Alerts fire. Annie investigates. Root cause and remediation land in the incident channel before the on-call engineer has finished joining the bridge.

The investigation correlates infrastructure changes, monitoring data, and dependencies across AWS, GCP, Kubernetes, Terraform, and your monitoring stack. No console-hopping. No tab-jumping.
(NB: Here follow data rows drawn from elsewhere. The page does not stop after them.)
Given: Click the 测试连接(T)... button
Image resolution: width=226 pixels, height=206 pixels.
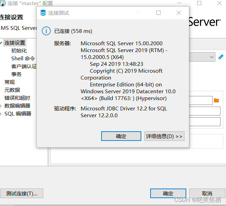Looking at the screenshot, I should [x=22, y=193].
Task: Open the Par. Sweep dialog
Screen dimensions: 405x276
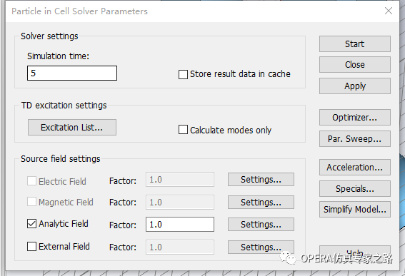Action: (354, 139)
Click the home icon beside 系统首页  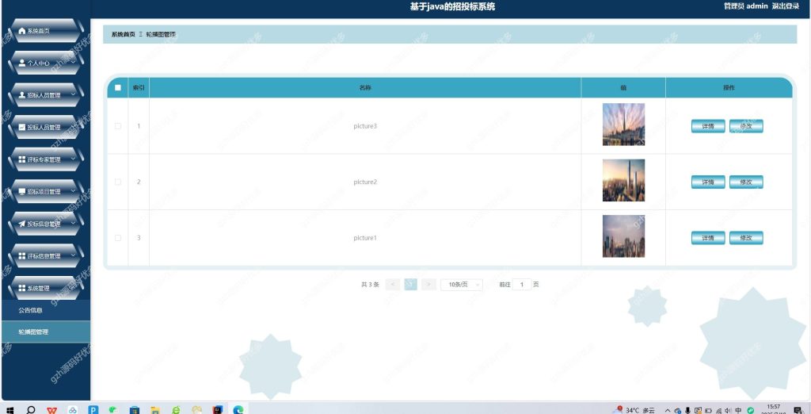click(21, 31)
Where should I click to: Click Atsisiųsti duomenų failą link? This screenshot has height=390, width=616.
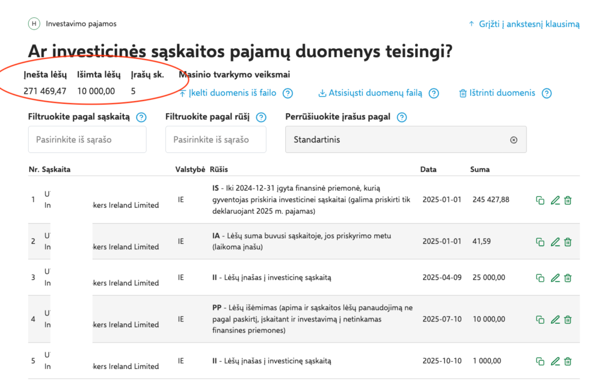[x=370, y=93]
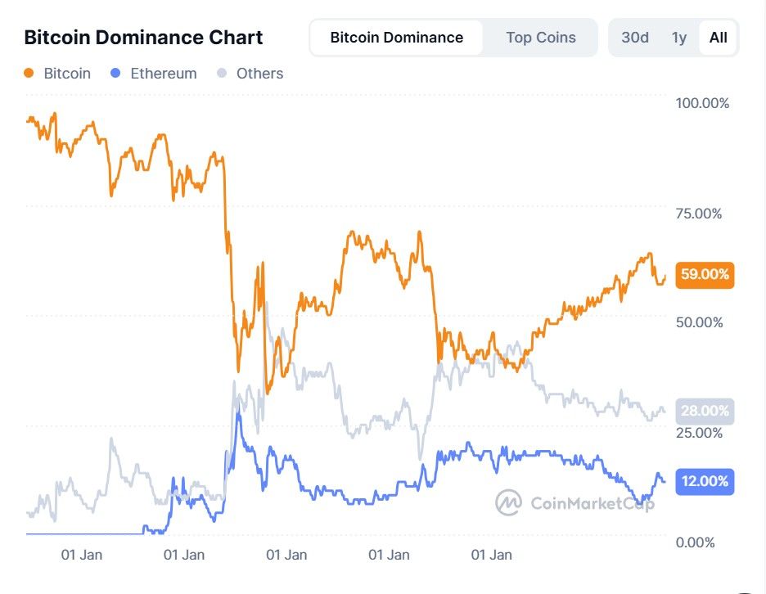Click the CoinMarketCap watermark logo
766x594 pixels.
click(x=507, y=503)
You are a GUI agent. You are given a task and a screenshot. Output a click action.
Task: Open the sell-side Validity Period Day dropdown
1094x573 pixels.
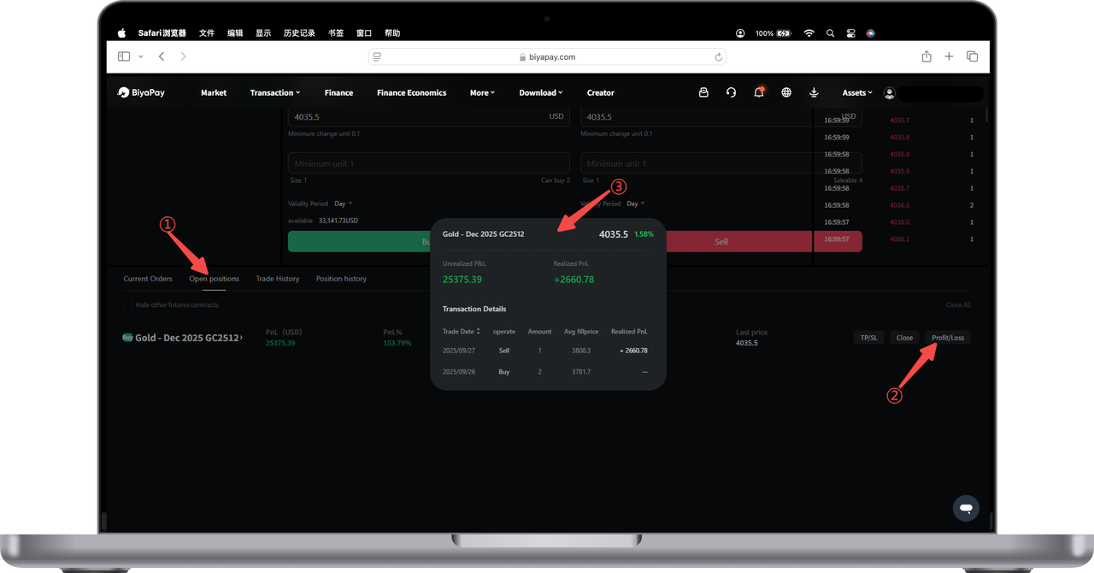pos(636,204)
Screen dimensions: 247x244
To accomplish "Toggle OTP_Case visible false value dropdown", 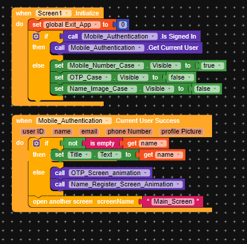I will pyautogui.click(x=181, y=77).
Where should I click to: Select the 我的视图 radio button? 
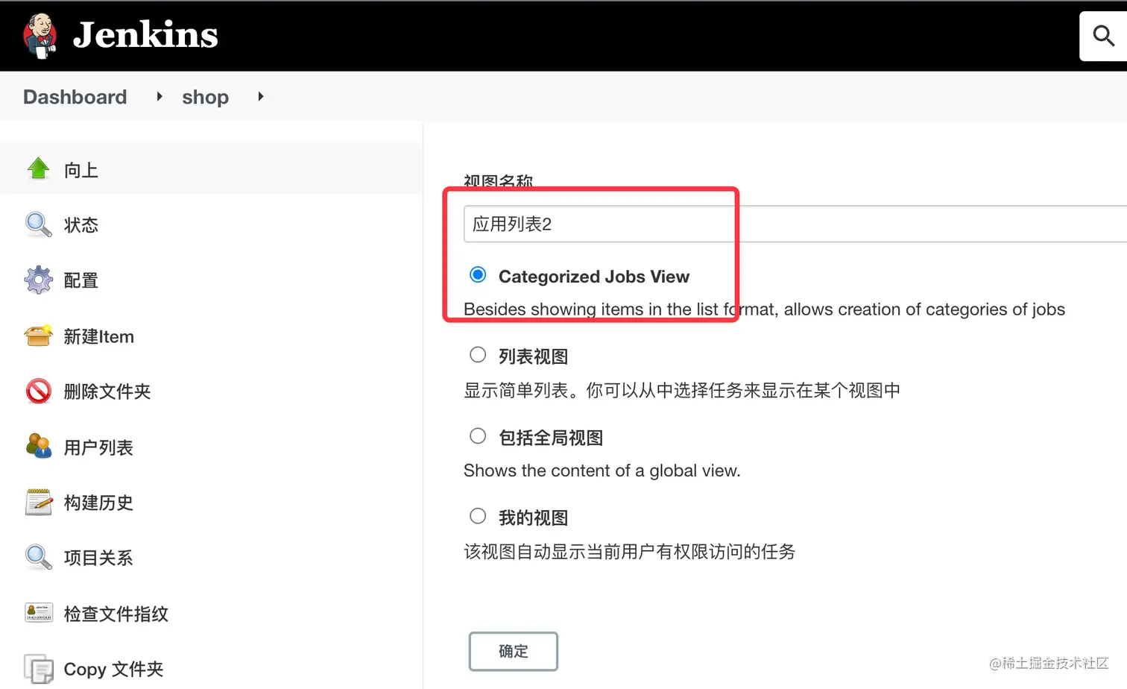pos(478,516)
## Slack channel registration

<Steps>
  <Step title="Register Annie on your incident channel">
    In your Slack incident channel, run:

    ```bash theme={null}
    /register_annie_on_call @your_bot_name
    ```

    **Example:** `/register_annie_on_call @Datadog`
  </Step>

  <Step title="Wait for an alert">
    When an alert fires in your channel, Annie automatically picks it up and starts the investigation.
  </Step>

  <Step title="Get root cause and fix">
    Annie analyzes the alert, correlates with your infrastructure, and provides the root cause with actionable remediation steps.
  </Step>
</Steps>

<Tip>
  Want to customize how Annie responds to specific alerts? See [Automation](/pages/product/customization/instructions).
</Tip>

## Alert ingestion sources

Annie investigates incidents originating from four channels:

<CardGroup cols={2}>
  <Card title="PagerDuty" icon="bell" href="/pages/integration/pagerduty">
    Automatic RCA when incidents are created. Results posted as incident notes.
  </Card>

  <Card title="Incident.io" icon="triangle-exclamation" href="/pages/integration/incident-io">
    Webhook integration for automatic RCA. Results posted as comments.
  </Card>

  <Card title="Slack" icon="slack" href="/pages/product/integration/slack">
    Mention @Annie with incident details for on-demand investigation.
  </Card>

  <Card title="MCP Tools" icon="robot" href="/pages/product/integration/remote_mcp">
    Trigger RCA from your IDE during development.
  </Card>
</CardGroup>

## How it works

Investigation runs against the versioned [knowledge graph](/pages/overview/knowledge_graph) of your stack, where every IAM update, Helm rollout, Terraform apply, and merged commit is a node. "What changed in the last 24 hours that touches the payment-service deployment chain?" resolves as a graph diff, not a manual hunt across CloudTrail, kubectl, and git logs. When an alert fires, Annie posts the result back to the incident in about 30 to 90 seconds.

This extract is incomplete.